I have always been inspired by Wanda Wen, founder of Soolip, the celebrated Los Angeles stationer and fine paper arts boutique. Her work, her store, and her life are fueled by a passion for the simple beauty of paper, letter press printing and nature.
After 11 years in the chaotic world of fashion working with Perry Ellis and Steven Sprouse, Wen found tranquility in opening Soolip on Melrose Avenue in the heart of L.A.’s design district 21 years ago. Soolip, which is Chinese for a destiny to seek wisdom, has become synonymous with a mindful lifestyle.

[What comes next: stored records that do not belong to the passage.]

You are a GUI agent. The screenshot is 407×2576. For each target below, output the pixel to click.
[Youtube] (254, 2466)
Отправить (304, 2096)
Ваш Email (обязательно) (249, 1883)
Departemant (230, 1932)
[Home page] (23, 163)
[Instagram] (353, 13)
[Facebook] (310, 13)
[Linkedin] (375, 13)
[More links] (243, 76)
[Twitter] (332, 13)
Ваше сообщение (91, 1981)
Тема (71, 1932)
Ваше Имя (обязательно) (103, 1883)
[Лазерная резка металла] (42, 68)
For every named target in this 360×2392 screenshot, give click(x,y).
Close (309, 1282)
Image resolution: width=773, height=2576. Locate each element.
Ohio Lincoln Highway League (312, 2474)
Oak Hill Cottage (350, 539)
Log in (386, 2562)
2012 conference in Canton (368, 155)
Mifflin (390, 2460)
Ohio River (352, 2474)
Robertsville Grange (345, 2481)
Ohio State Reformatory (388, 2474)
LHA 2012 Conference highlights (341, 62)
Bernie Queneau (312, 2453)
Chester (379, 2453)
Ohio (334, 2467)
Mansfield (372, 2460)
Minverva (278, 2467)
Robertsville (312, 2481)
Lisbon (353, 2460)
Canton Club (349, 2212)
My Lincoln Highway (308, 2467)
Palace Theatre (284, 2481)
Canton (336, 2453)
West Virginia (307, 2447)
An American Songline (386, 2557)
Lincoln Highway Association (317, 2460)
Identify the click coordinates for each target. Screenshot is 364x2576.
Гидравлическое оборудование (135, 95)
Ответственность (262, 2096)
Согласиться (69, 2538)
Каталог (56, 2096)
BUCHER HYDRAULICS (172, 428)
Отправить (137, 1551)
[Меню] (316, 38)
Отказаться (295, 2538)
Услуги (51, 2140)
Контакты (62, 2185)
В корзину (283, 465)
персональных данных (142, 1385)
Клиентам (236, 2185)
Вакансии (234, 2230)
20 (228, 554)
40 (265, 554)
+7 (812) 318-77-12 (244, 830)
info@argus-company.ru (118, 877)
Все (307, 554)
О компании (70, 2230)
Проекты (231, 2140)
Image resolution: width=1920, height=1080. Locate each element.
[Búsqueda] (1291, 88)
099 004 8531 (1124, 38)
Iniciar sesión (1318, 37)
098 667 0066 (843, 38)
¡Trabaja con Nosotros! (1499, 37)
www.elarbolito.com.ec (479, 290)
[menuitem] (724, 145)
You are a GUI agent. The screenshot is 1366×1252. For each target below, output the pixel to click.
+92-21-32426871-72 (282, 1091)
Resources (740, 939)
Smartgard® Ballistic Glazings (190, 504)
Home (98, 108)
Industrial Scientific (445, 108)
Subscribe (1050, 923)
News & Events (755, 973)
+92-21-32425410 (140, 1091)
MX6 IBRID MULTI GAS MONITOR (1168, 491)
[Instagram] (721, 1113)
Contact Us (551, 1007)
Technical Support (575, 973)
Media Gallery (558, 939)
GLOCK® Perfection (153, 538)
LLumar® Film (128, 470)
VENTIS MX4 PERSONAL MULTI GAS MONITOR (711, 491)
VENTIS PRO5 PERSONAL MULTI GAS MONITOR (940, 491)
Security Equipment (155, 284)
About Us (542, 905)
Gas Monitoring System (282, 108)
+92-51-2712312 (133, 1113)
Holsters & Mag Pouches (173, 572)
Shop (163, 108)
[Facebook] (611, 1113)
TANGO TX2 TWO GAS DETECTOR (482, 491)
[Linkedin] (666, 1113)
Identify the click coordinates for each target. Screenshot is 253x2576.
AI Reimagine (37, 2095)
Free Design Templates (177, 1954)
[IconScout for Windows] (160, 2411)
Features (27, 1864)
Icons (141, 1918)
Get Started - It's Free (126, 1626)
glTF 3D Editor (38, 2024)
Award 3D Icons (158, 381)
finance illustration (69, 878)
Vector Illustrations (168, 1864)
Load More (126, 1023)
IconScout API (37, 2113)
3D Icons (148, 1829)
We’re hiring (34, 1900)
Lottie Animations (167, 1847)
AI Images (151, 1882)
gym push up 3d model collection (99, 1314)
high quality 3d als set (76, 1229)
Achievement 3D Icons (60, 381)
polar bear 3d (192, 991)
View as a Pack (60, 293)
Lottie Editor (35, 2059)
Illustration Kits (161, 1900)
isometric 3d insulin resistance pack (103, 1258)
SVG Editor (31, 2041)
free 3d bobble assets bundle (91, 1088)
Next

Certainly, in Los Angeles, it was the right time, right place, right sentiment and her business grew fast. It included bridal shows, Soolip Wedding, a book — The Art of Gift Wrapping — and articles in The New York Times, Vogue, Harper’s Bazaar, C Magazine, Martha Stewart Weddings, Travel & Leisure, Town & Country, W, People, InStyle, Elle, and The Los Angeles Times. Her shop on Melrose appeared to have a TMZ camera trained on it for all the celebrities who still frequent it.
But today Wen is balancing all that with a second location in Westlake Village where she plans to create The Soolip School of Mindful Activities next door to her invitation studio. Wen plans classes on creative journaling, yoga, calligraphy, gift wrapping and more as the school gears up in 2017.
Last week, we sat down in her new Westlake studio to discuss an upcoming event and quickly got into the topic of mindfulness and the use of it in business.
Liese: Transitions in life and career are not easy, especially from fashion to becoming a well-known paper artist. How did that happen?
Wanda: I worked in the fashion industry for 11 years, but I always loved paper. As I began to become disenchanted with the fashion industry and the never-ending sales cycle, I began experimenting with a small letter press printer and began to making cards. In my off-hours I began to get into graphic design. I was then in Los Angeles and began by taking evening classes a UCLA. I realized I really loved it and letter press.
I apprenticed in Pasadena at a letter press studio for a year and ten got two more letter press printers in my garage. I used to make cards just for fun but that really was the beginning of Soolip. I made my own wedding invitations and it grew from there. When I wrote my business plan the most important part I wanted to include was to create a place of inspiration; a place where people can make something physical that is in their creative mind.
Liese: How have you infused mindfulness throughout your work?
Wanda: Transitions are exciting yet scary. I find the older I am the less I know. So you have charge through with the wisdom you have developed but maintain the curiously of a child so we don’t get stuck in our ways.
The yogic path has been so joyful for me. Somehow it does have something to do with one another. The product I make is mindful. The space between the last line of text on an invitation to the edge of the paper is important to me. I pay attention to the negative space and that’s why our pieces look like what they do. It’s part of the design. And they aren’t sure what makes it look so right, but it does.
There are no rules in my design. It’s just my eye.
Liese: Besides the School of Mindful Activities, what’s new on the graphic design front for you?
Wanda: I’m excited about partnering with the Karen Alweil Studio to produce nature-inspire placemats for Anthropologie. The tree-free paper mats come in sheets of 25 and are made from excess cotton from the garment industry. I’m so passionate about making something out of the waste.
Liese: Which brings us to your gift wrapping inspiration, much of which uses ordinary and organic objects that we find all around us. I love gift wrapping as an art form. It’s very much like an invitation – they both are anticipatory art forms, setting the stage for the recipient or attendee.
Wanda: Yes! It’s about making that first impression. But the joy of giving doesn’t have to be about fancy paper or elaborate ribbon. In the book I explore beauty and inspiration that can be found all around us.
I believe that all of us have a gift-wrap artist within us and the possibilities for transforming a run-of-the-mill present into something truly spectacular are indeed endless.